La deuxième régularité consiste, sur cette base, à prendre ces pseudo-problèmes bien populistes un par un pour avancer une réponse qui a toutes les apparences de l’évidence, sans s’interroger sur les conséquences en chaîne des décisions prises, sur les interdépendances entre les différents problèmes, etc. Bref, la stratégie du hérisson de la fable, poussée à l’extrême.

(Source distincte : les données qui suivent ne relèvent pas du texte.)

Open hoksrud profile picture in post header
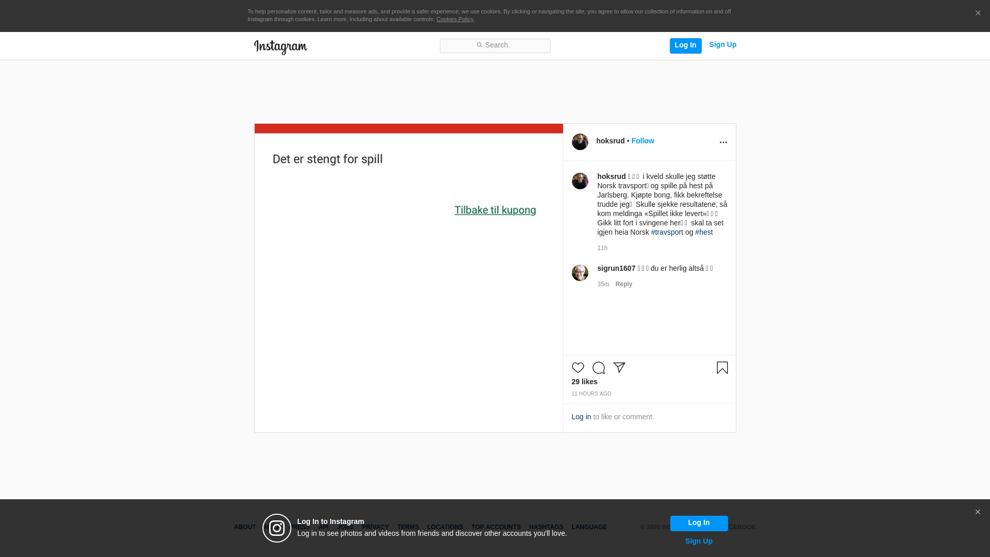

Chez certaines personnes, le cerveau est un organe vestigial.

L’économie contre Bush

Information intéressante par rapport à la défaite des républicains, c’est moins l’Irak que l’état de l’économie qui a joué :

Pour plus de 80 % des électeurs, démocrates comme républicains, les questions économiques ont été « extrêmement » ou « très » importantes. L’Irak n’étant décrit dans les mêmes termes que par 60 % à 70 % des votants. (Les Echos)

Mais le plus intéressant n’est peut-être pas là, plutôt dans les commentaires surpris entendus à différentes reprises dans les médias français :

La pilule risque d’être difficile à avaler pour George Bush junior. Car, si le bilan économique de son père n’avait rien de flatteur, « W » peut, lui, revendiquer un quasi-sans-faute sur ce front. (même source)

Sans-faute pourquoi? car la croissance est forte et le chômage est faible. Sauf que, dans le même temps, la pauvreté explose (ce que ne manque pas de souligner, mais dans un second temps seulement, les commentateurs). Curieusement, donc, cette pauvreté n’empêche personne de parler d’économie florissante et de bilan flatteur. Comme si le creusement des inégalités et le développement de la pauvreté ne relevait pas d’une problématique économique. Il me semblait pourtant, et sans doute très bêtement, que l’objectif économique essentiel de tout pays était d’assurer à l’ensemble des habitants un niveau de vie élevé et si possible croissant.

C’est en tout cas une idée que semblent partager quelques économistes américains (des marginaux bien sûr) (document trouvé il y a quelque temps chez La Lettre Volée).